BEGIN

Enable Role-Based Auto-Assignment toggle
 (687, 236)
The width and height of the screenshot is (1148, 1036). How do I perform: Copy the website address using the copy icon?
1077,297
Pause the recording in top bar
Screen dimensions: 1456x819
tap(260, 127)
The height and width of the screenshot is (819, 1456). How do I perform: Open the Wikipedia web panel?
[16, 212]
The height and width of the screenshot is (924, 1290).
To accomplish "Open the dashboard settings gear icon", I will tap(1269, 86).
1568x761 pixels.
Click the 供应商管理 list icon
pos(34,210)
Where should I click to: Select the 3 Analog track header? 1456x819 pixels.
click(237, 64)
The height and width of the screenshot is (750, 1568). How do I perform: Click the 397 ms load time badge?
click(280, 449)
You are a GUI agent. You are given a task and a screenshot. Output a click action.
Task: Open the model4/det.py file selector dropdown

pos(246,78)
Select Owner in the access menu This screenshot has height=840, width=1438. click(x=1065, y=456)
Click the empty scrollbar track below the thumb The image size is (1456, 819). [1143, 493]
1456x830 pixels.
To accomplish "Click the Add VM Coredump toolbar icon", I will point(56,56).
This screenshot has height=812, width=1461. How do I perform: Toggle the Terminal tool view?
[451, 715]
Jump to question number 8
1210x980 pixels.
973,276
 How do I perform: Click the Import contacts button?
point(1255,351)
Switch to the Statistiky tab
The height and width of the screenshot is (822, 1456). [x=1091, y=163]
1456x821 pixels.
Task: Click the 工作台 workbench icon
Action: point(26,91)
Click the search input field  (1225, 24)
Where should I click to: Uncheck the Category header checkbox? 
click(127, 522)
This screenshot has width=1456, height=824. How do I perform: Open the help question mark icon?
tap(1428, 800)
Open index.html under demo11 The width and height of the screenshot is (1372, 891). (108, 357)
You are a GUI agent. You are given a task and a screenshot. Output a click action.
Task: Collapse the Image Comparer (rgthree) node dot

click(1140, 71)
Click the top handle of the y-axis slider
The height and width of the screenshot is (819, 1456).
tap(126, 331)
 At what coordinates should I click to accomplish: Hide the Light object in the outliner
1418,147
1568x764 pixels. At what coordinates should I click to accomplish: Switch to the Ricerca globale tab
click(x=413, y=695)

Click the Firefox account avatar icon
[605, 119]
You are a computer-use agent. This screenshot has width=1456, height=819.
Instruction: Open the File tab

END

The task:
Transcribe word for word the lines from the one holding "Task: Collapse the" to the last line of the listing above, inclusive.

Answer below:
Task: Collapse the Image Comparer (rgthree) node dot

click(1140, 71)
Click the top handle of the y-axis slider
The height and width of the screenshot is (819, 1456).
tap(126, 331)
 At what coordinates should I click to accomplish: Hide the Light object in the outliner
1418,147
1568x764 pixels. At what coordinates should I click to accomplish: Switch to the Ricerca globale tab
click(x=413, y=695)

Click the Firefox account avatar icon
[605, 119]
You are a computer-use agent. This screenshot has width=1456, height=819.
Instruction: Open the File tab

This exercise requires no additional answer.